100 Gbps Multi-Tenant FPGA-based MACsec Aggregation to Secure the Open-RAN Fronthaul

D. Dik(1,2), R. D. Oliveira(3), E. Arabul(3), C. Vrontos(3), M. S. Berger(1), R. Nejabati(3), D. Simeonidou(3)

(1) Department of Electrical and Photonics Engineering, Technical University of Denmark, Kgs. Lyngby, Denmark, danro@dtu.dk
(2) Comcores ApS, Kgs. Lyngby, Denmark
(3) High Performance Network Group, University of Bristol, Woodland Road, Bristol, United Kingdom

Abstract This paper proposes an FPGA-based hardware architecture with MACsec to secure dynamic 100 Gbps Open-RAN Fronthaul networks, where multiple channels are aggregated with independent MACsec protection. The architecture respects the fronthaul delay budget with a fixed pipeline latency of 537.6 ns. ©2023 The Author(s)

Introduction

New specifications for the Radio Access Network (RAN) are being defined by the Open-RAN (O-RAN) Alliance to enable deployments of O-RAN-based open interfaces and multi-vendor interoperability in 5G RAN infrastructures. The specifications are based on the split of base station functionalities. This results in an O-RAN Remote Unit (O-RU) implementing lower physical functions, and an O-RAN Distributed Unit (O-DU) implementing higher physical functions. The connectivity in the O-RAN infrastructure between these two units is the O-RAN Fronthaul (O-FH)[1].
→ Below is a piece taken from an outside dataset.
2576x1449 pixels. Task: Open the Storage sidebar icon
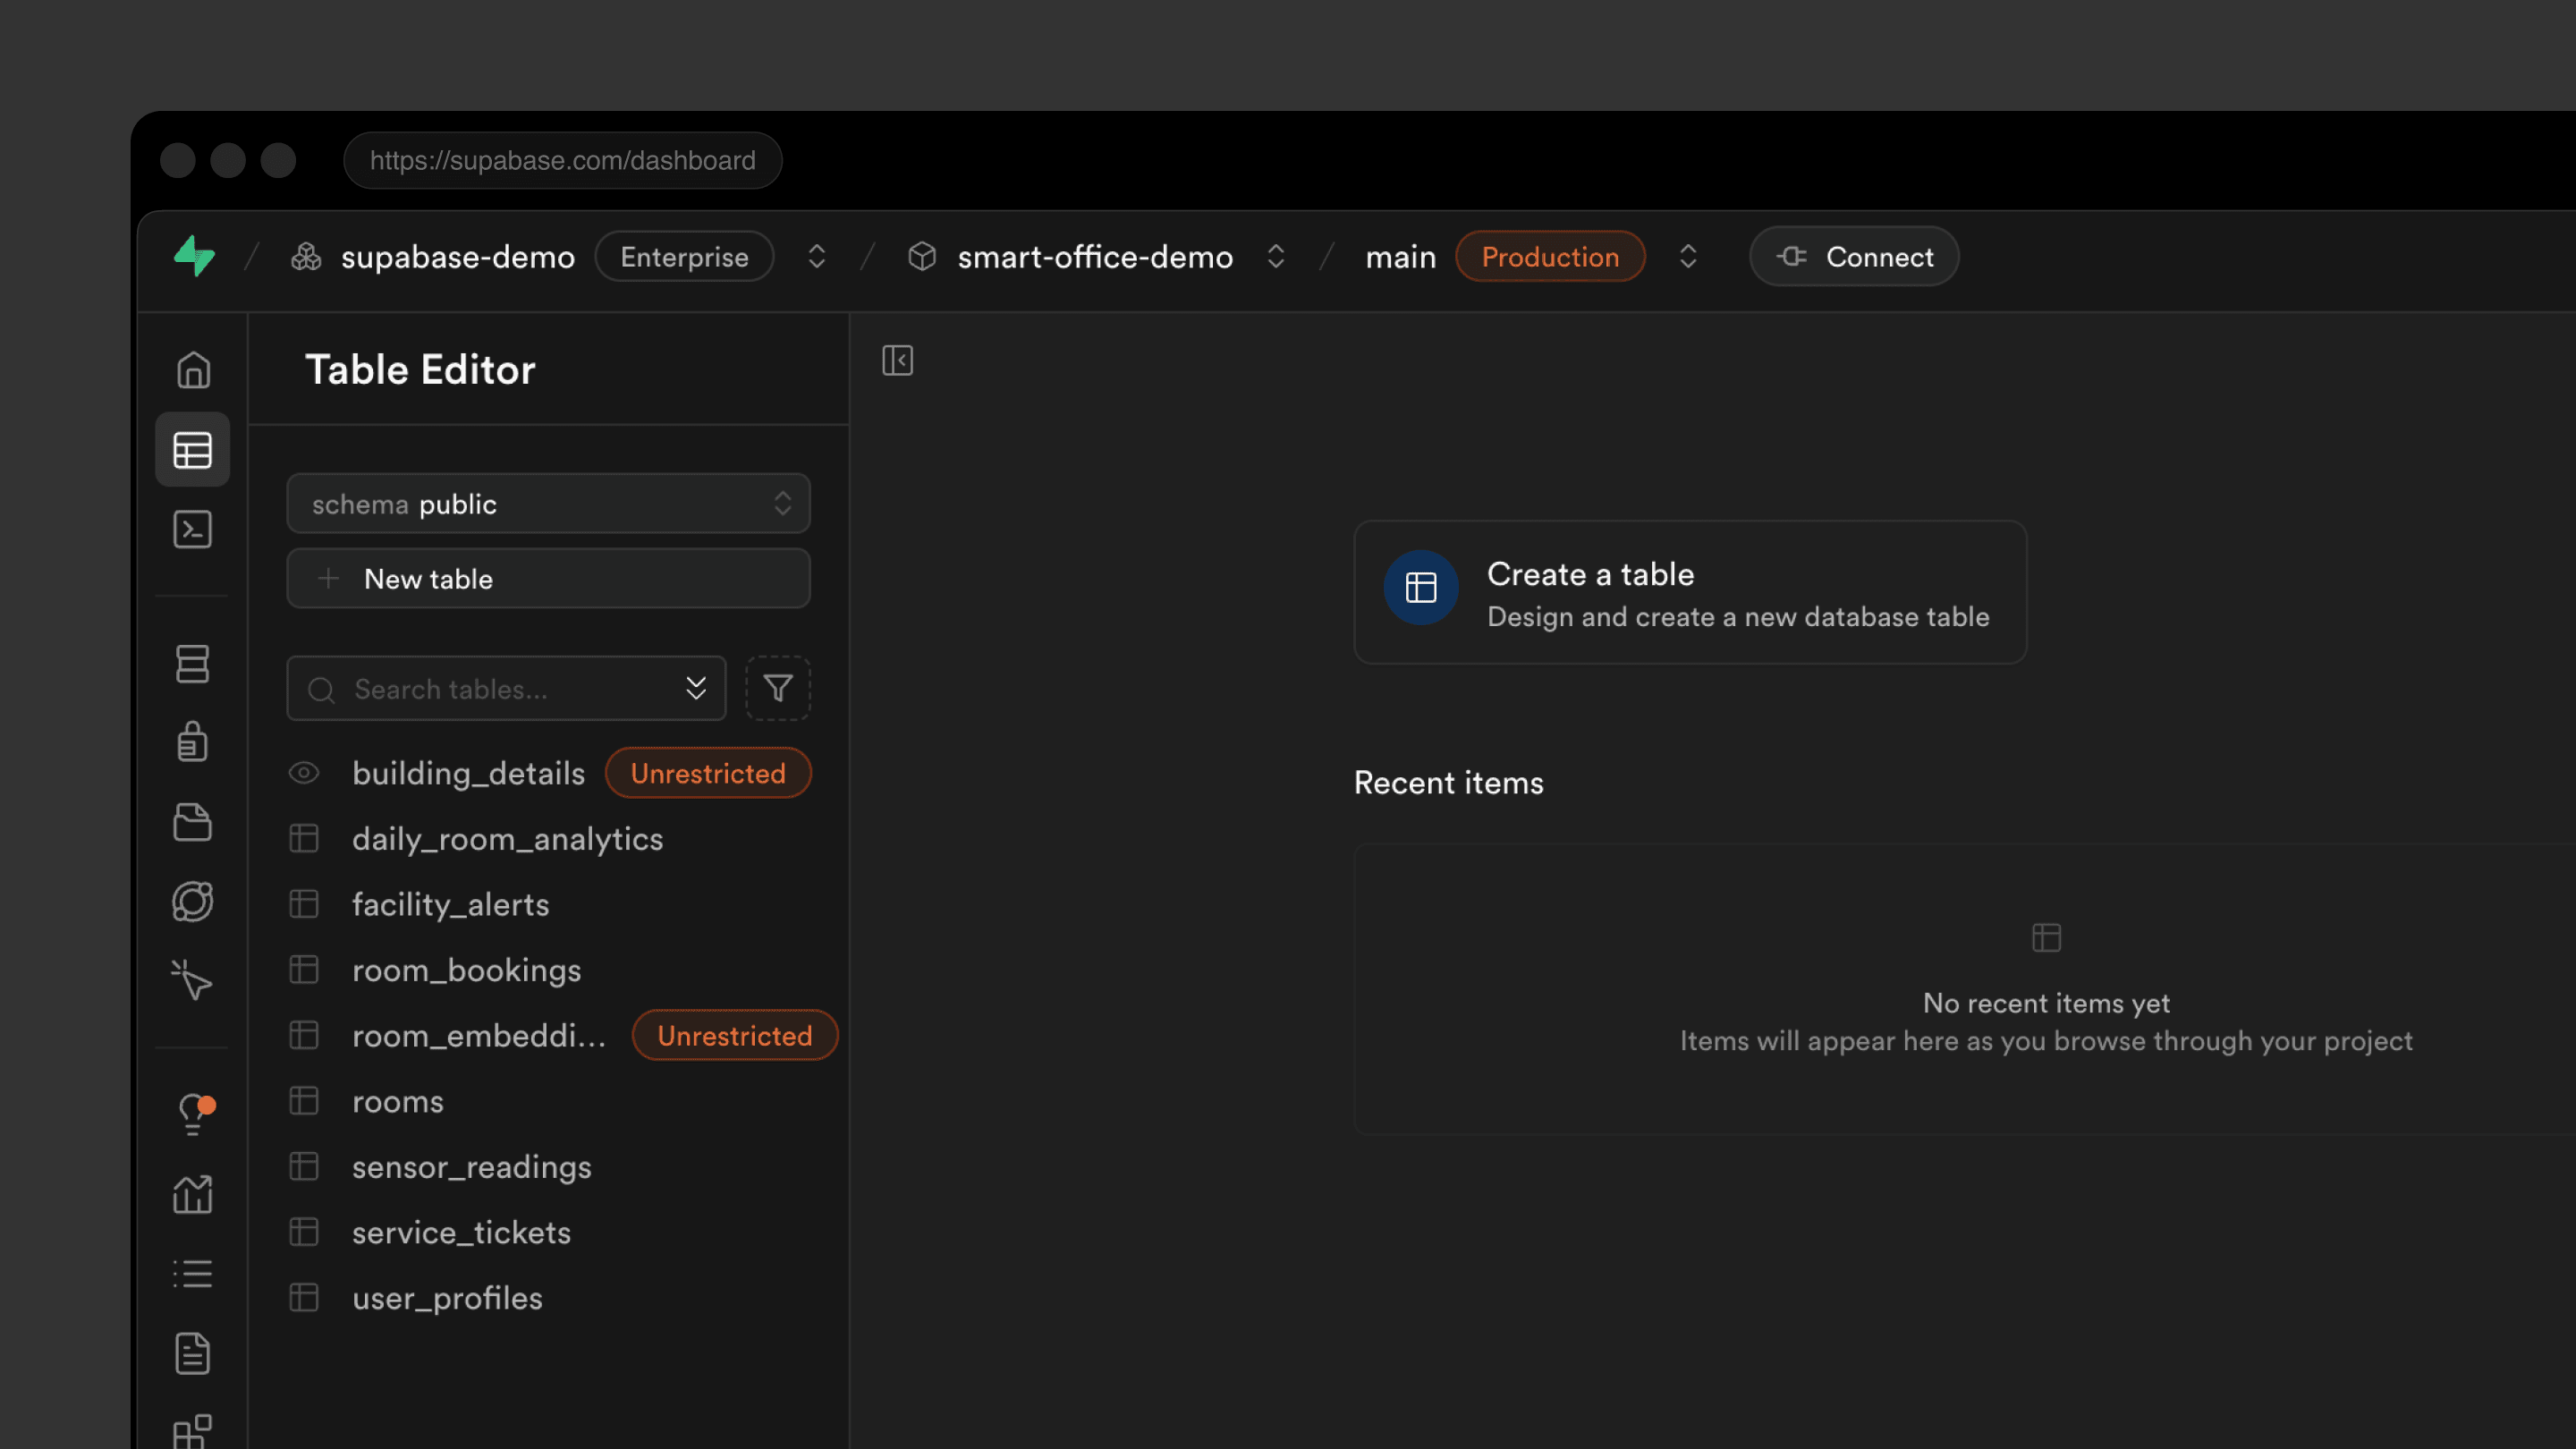coord(192,822)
The O-FH carries information divided into four planes. First, a Control Plane (C-Plane) for control messages over eCPRI. Second, a User Plane (U-Plane) for user data over eCPRI. Third, a Synchronization Plane (S-Plane) for periodic synchronization with PTP. Finally, a Management Plane (M-Plane) for configuration. The O-FH has strict performance requirements that serve as Key Performance Indicators (KPI) consisting of latency, bandwidth, frame loss, and time accuracy.

At the link layer, Ethernet is the standard technology for the O-FH network[2]. According to the specification, the three CUS-Planes are directly encapsulated over Ethernet, while the M-Plane is transported as application over TCP and IP. In terms of topology, the O-FH network can vary from a point-to-point interface to a more complex network of switches. This supports resource sharing between O-RUs and multi-tenant aggregation. Moreover, the O-FH network can be of a multi-provider nature where intermediate switches are managed by different suppliers[3].
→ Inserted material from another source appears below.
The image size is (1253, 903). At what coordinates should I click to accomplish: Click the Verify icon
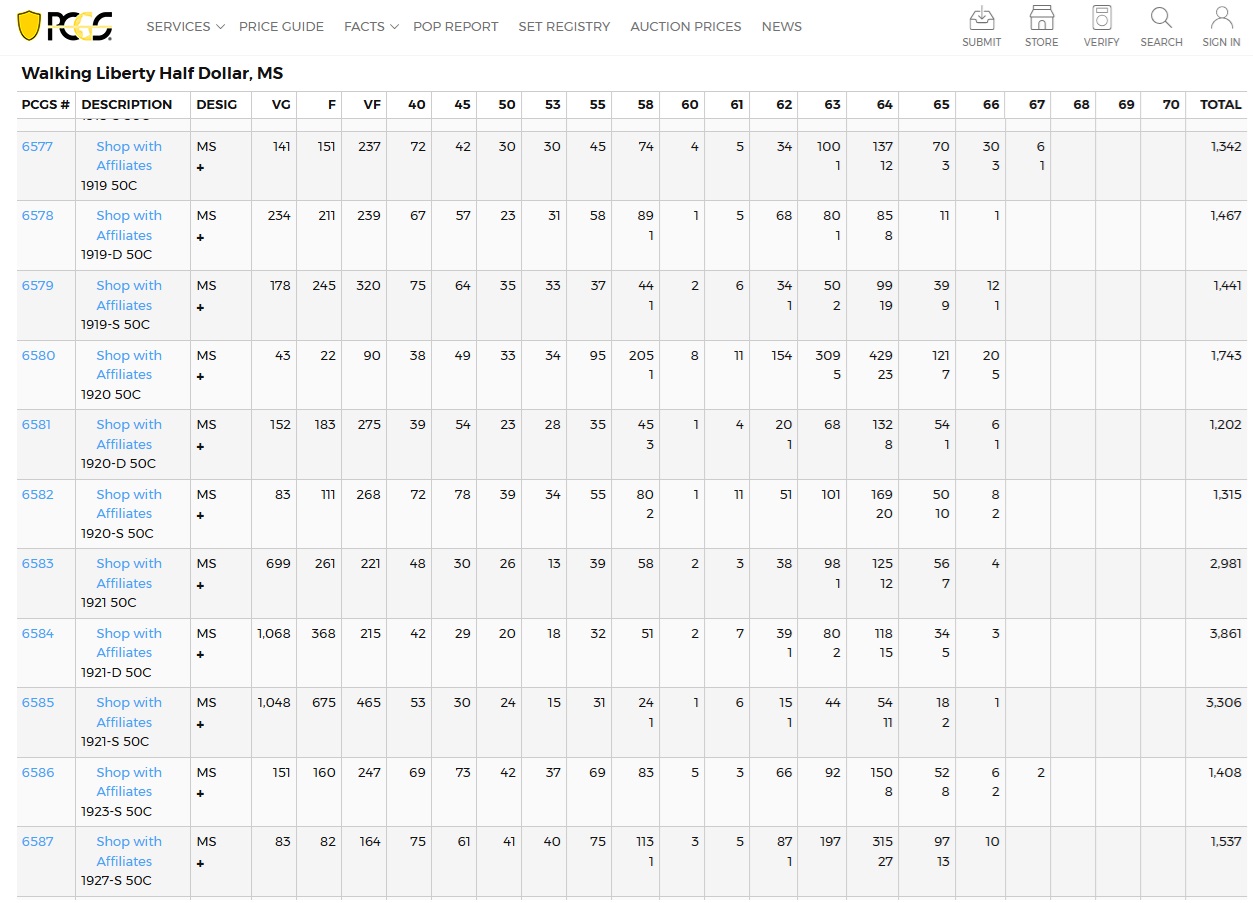[x=1101, y=19]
Having the CUS-Planes directly encapsulated over Ethernet is beneficial from an interoperability perspective. Nevertheless, the clear-text nature of the carried content, together with the multiple network topology options expose the O-FH to Layer 2 threats that can significantly risk the operation of the RAN[4,5]. In this context, previously we have demonstrated[6] that Media Access Control Security (MACsec)[7] is a suitable candidate to secure the O-FH due to its security features and operation on Ethernet frames. Furthermore, we proposed a MACsec hardware (HW) architecture that meets the O-FH performance defined in[9]. However, the design hasn’t been evaluated for dynamic large-scale O-FH networks. These types of networks include multi-user 100 Gbps aggregation over Optical Transport Networks (OTNs)[8,9].
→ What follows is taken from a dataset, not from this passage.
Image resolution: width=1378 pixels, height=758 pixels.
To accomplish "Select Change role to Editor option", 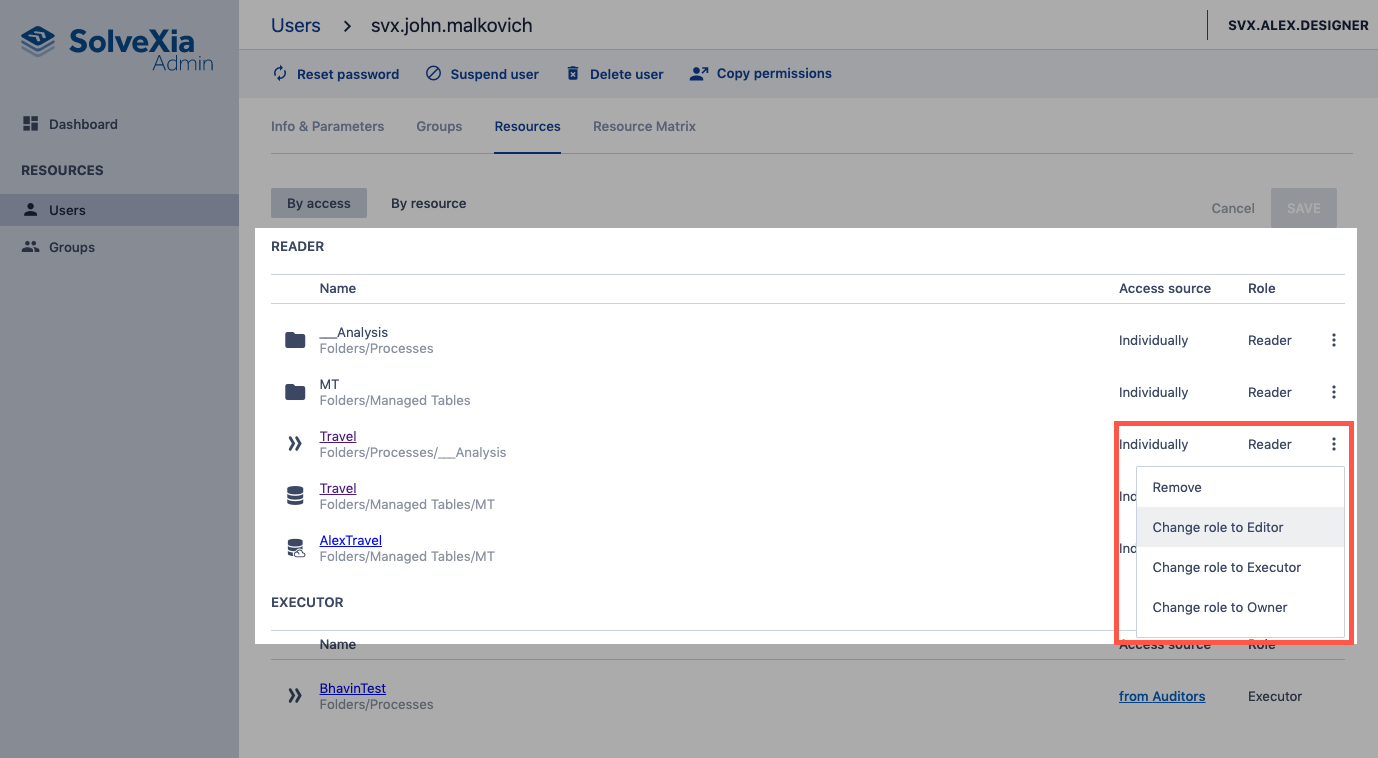I will tap(1217, 527).
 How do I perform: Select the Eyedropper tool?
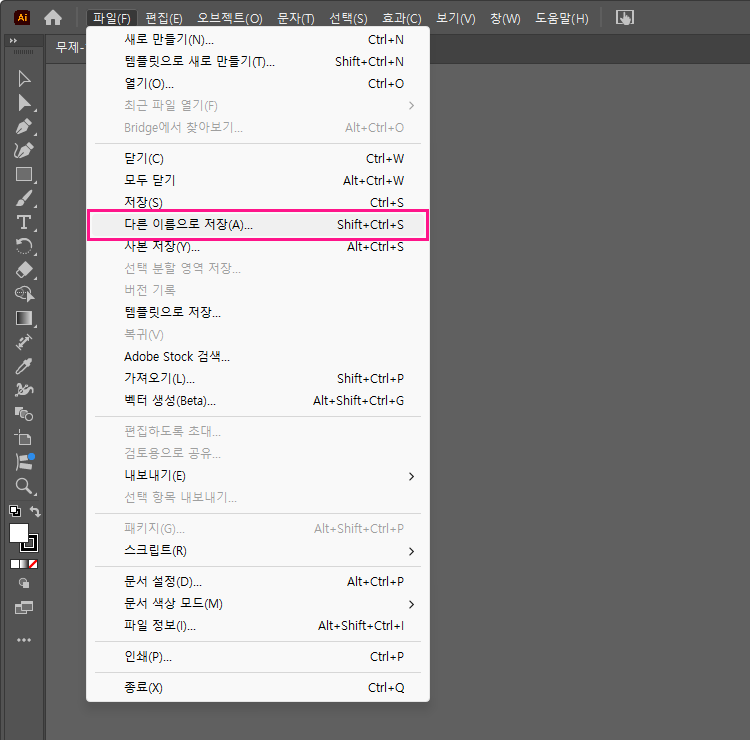coord(24,366)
Commercial OTN HW aggregators exist with Advanced Encryption Standard (AES) capabilities to protect 100 Gbps links[10–12]. However, they don’t have support for the O-FH. Moreover, AES alone provides only confidentiality but does not address the security features of authentication, integrity, and replay protection that are indispensable in the O-FH. Additionally, these equipment secures the aggregated traffic in the 100 Gbps port, being a limitation for multi-tenant architectures with Security-as-a-Service features that require independent protection to each client[13,14].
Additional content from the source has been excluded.